* MATERIALS PROVIDED:
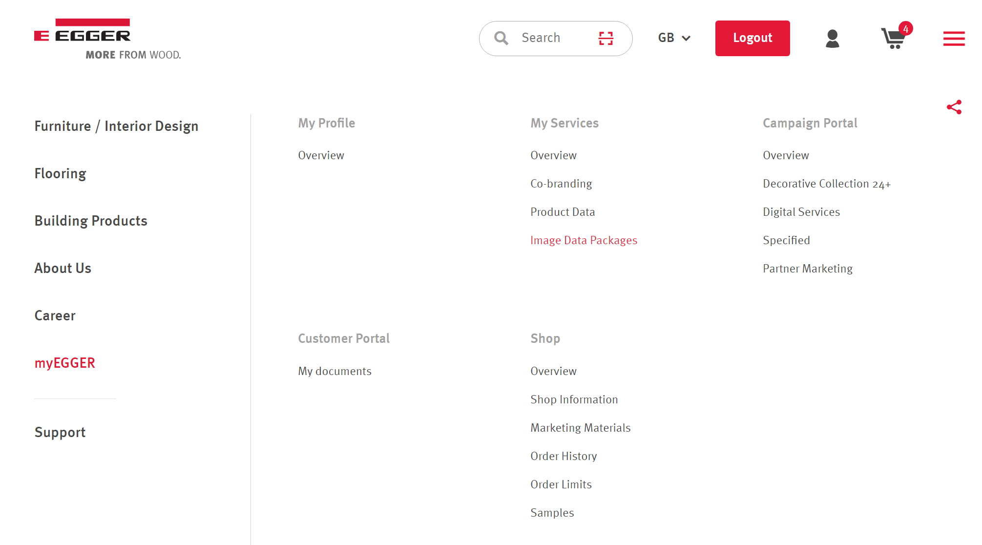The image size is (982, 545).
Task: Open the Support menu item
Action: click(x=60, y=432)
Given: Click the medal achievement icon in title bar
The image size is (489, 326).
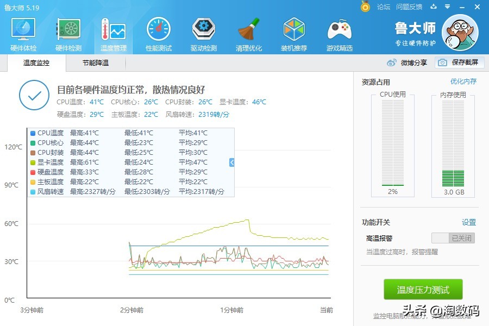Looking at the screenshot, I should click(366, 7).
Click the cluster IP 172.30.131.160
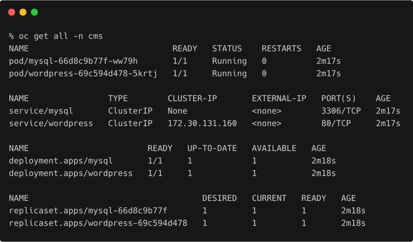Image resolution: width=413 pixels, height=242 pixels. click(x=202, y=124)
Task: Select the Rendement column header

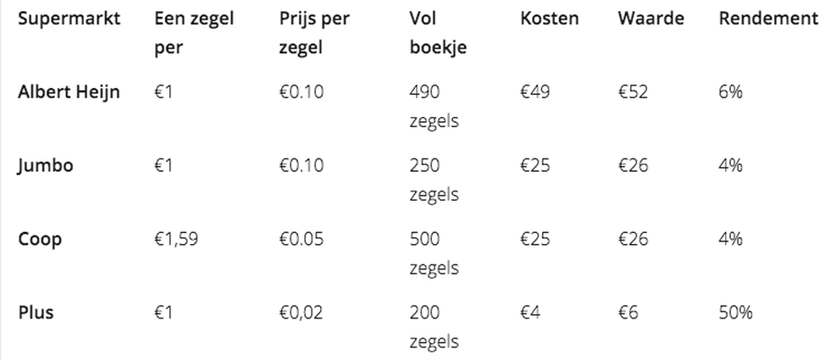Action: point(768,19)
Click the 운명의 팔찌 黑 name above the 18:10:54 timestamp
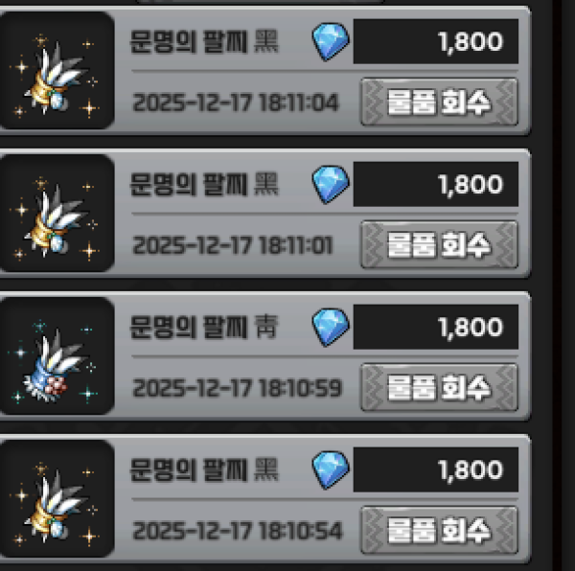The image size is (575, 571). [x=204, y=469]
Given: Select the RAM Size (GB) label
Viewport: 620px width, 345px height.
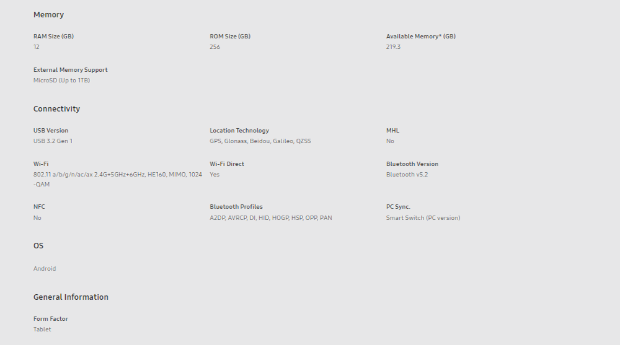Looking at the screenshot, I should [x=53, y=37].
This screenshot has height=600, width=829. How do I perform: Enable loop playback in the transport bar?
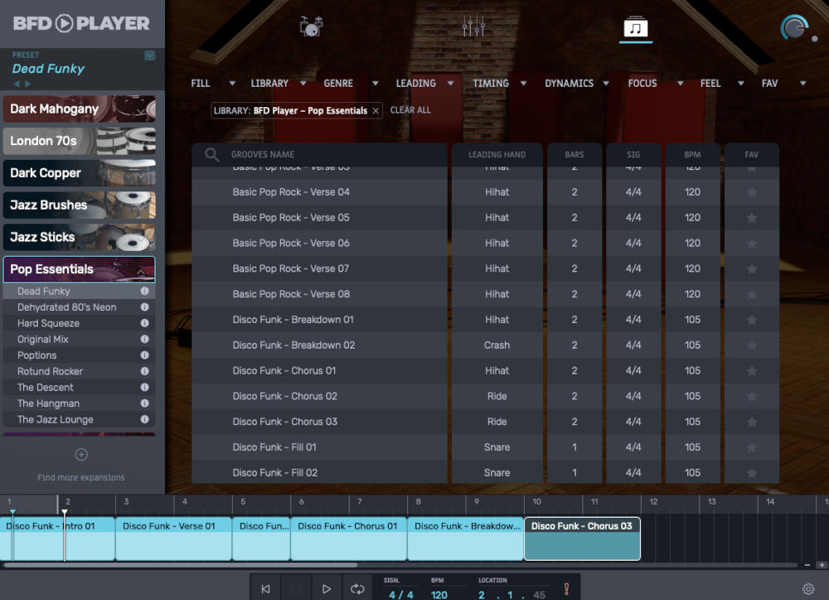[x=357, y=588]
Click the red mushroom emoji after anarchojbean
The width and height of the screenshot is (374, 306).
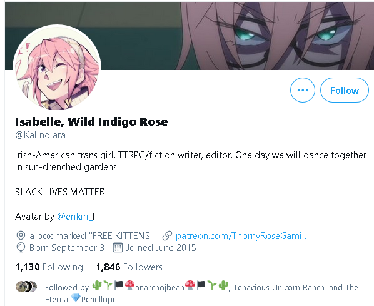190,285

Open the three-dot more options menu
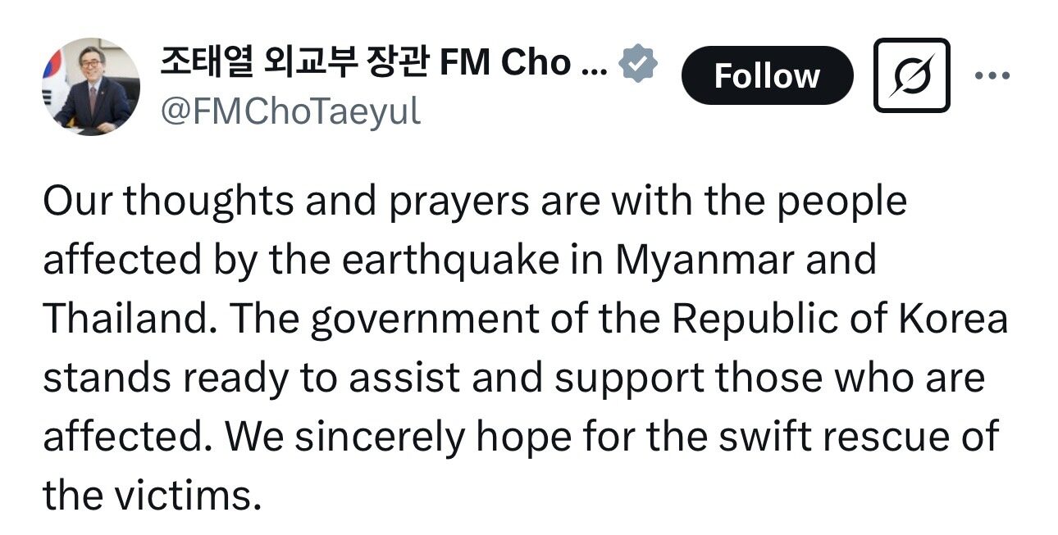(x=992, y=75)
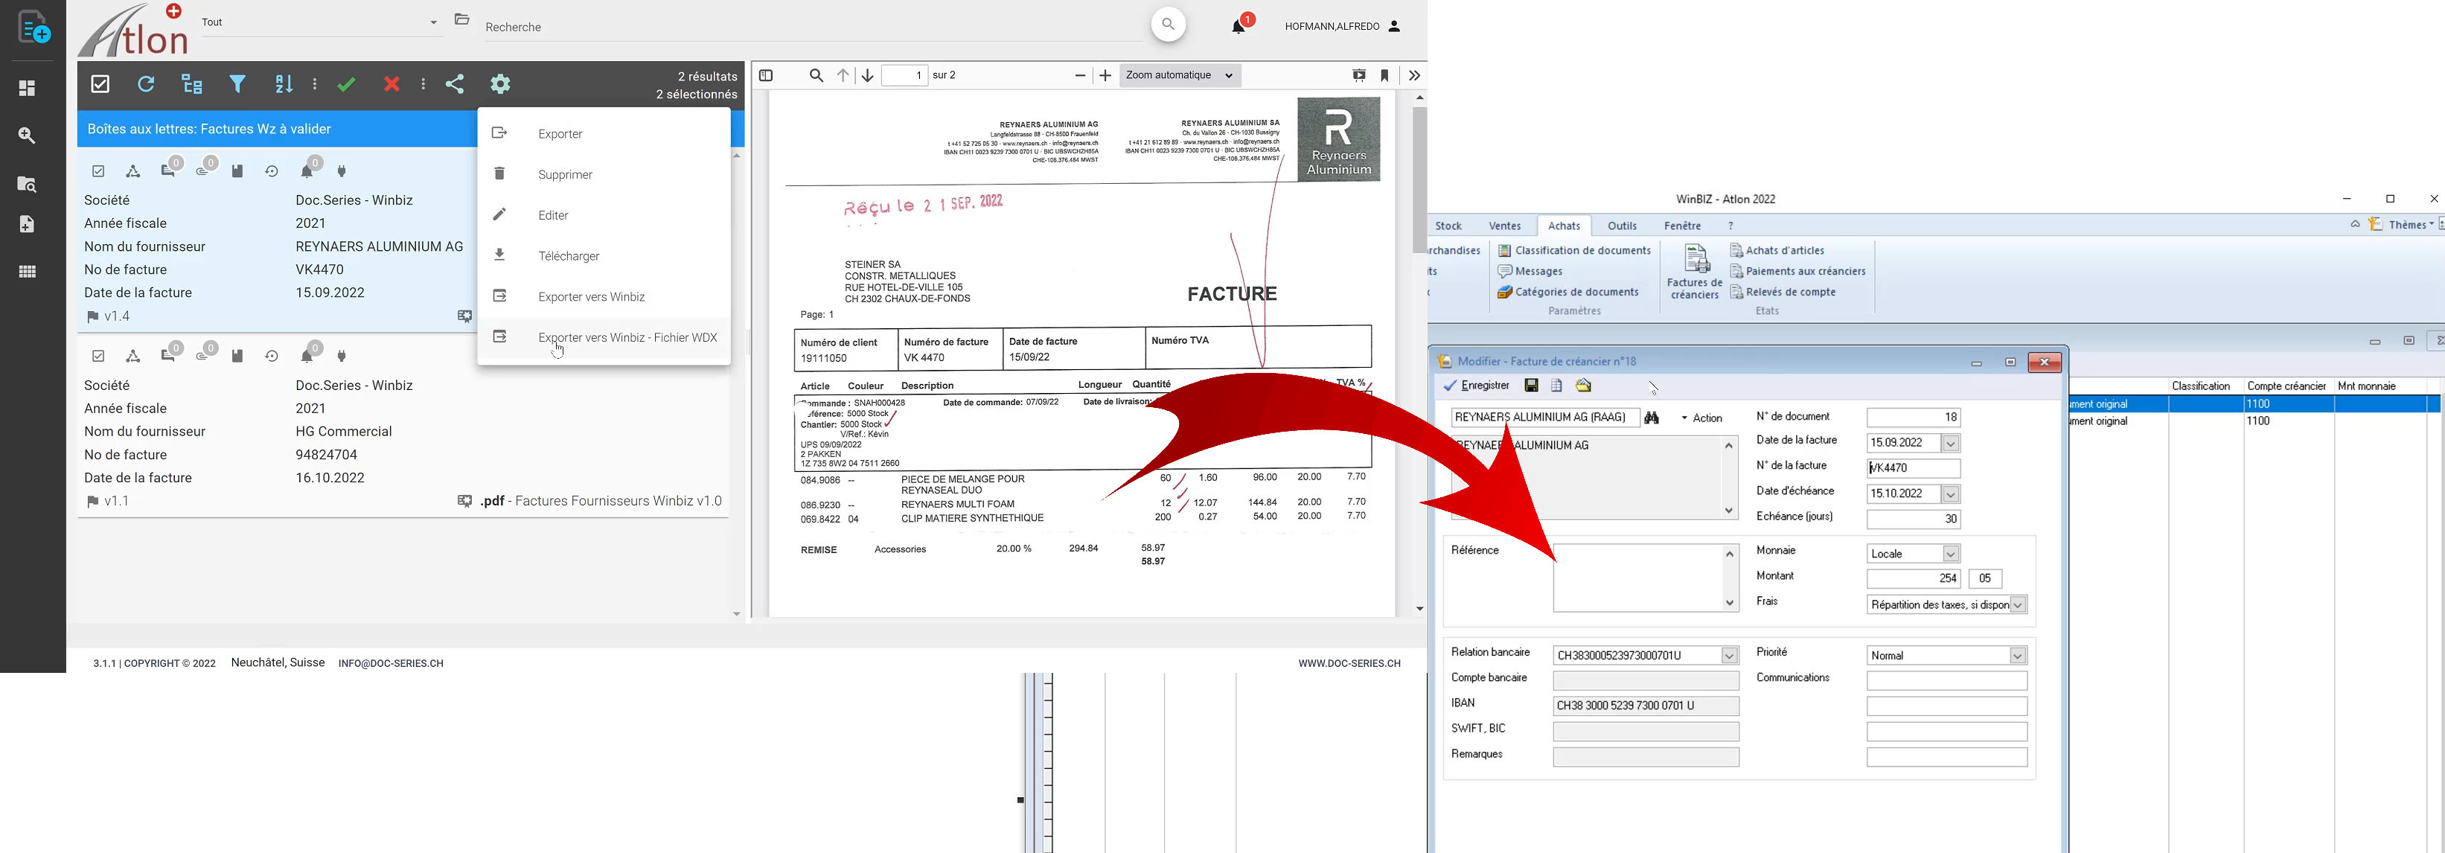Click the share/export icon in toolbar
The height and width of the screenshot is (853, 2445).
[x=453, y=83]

* INSTRUCTIONS TO FOLLOW: Within the data above, determine the number of lines that contain the word "Given"; write only that number.

* EXERCISE OUTPUT: 2